The coal industry has experienced substantial economic turmoil over the recent past, including bankruptcies – most recently by Peabody Energy Corporation – but also by Arch Coal, Inc., Walter Energy, Inc., and Patriot Coal Corp. Generally, the industry and associated users of coal, have attributed these problems to the designated “War on Coal,” the fashionable pejorative characterization of policies of the Obama Administration. Popular as it is among these groups to blame all the industry’s woes on the Administration, this may well distract from the real cause. Business and investment analysts commenting following the recent Peabody bankruptcy filing lay the blame primarily at cheap natural gas prices. (EE News) It seems reasonable to conclude that cheap natural gas prices have served to speed up the conversion of many power plants from coal to natural gas while the prospect of clean power regulations have served as a catalyst since emissions from natural gas are markedly lower than from coal burning. This current dynamic between coal and natural gas in the effort to provide energy for the nation’s immediate needs is playing out against a backdrop of interest and efforts to develop renewable energy sources sufficient to meet those needs at some point in the future.

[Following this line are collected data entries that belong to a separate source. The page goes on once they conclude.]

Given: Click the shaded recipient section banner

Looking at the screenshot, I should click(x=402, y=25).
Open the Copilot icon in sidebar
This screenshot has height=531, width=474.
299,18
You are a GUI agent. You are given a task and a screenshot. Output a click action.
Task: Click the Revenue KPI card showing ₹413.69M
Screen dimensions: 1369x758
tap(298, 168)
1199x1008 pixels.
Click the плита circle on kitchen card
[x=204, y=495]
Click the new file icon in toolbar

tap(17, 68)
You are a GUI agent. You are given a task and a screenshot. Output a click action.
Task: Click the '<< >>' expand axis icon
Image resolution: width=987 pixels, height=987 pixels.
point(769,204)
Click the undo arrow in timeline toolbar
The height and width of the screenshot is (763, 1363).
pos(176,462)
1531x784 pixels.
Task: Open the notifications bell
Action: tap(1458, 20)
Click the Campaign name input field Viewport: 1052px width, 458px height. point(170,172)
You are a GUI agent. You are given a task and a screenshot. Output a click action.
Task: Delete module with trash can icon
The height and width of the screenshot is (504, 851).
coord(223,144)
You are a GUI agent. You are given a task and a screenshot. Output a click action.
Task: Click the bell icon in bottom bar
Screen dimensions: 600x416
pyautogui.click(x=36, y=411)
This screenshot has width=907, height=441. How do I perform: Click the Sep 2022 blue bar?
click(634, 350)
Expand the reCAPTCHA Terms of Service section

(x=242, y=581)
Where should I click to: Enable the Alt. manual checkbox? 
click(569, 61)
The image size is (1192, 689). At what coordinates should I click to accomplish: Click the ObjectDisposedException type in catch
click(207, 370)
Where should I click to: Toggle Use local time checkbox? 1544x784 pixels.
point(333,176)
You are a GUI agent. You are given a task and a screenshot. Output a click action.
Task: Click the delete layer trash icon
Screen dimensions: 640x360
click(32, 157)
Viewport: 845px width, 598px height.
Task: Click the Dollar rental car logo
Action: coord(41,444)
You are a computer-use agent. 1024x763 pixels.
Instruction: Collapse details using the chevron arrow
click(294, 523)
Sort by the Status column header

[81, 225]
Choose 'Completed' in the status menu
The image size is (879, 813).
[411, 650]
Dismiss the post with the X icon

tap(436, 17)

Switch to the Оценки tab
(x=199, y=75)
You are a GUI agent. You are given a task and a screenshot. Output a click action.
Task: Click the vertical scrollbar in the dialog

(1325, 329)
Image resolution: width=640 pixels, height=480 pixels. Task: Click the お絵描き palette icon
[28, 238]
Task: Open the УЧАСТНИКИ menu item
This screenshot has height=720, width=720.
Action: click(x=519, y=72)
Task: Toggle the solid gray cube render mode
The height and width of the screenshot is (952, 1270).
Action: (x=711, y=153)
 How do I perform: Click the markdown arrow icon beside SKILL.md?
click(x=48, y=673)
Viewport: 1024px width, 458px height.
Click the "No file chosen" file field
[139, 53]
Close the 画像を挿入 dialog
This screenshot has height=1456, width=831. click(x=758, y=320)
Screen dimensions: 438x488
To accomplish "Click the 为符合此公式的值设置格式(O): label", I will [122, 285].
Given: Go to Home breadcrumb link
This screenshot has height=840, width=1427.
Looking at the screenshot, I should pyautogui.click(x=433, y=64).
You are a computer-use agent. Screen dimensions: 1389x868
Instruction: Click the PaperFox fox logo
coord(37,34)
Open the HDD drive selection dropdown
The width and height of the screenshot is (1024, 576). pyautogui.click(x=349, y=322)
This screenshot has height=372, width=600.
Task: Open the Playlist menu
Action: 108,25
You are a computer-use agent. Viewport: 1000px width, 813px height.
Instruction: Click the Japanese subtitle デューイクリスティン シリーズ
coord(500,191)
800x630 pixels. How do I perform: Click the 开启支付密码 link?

That said, there is continuing research into the use of coal and particularly into methods which might allow coal to be used while markedly reducing emissions. A recent article describing a non-thermal plasma system makes the case that “clean” coal is not necessarily an illusion. (Environmental Leader).
While sufficient renewable sources of energy able to meet demand appear to be a hope, rather than a certainty, consumption of fossil fuels will remain significant and important to sustaining our economy. Natural gas seems poised to meet an increasing part of that demand, but the prospect of emerging technology may also provide a continued role for coal in the energy mix.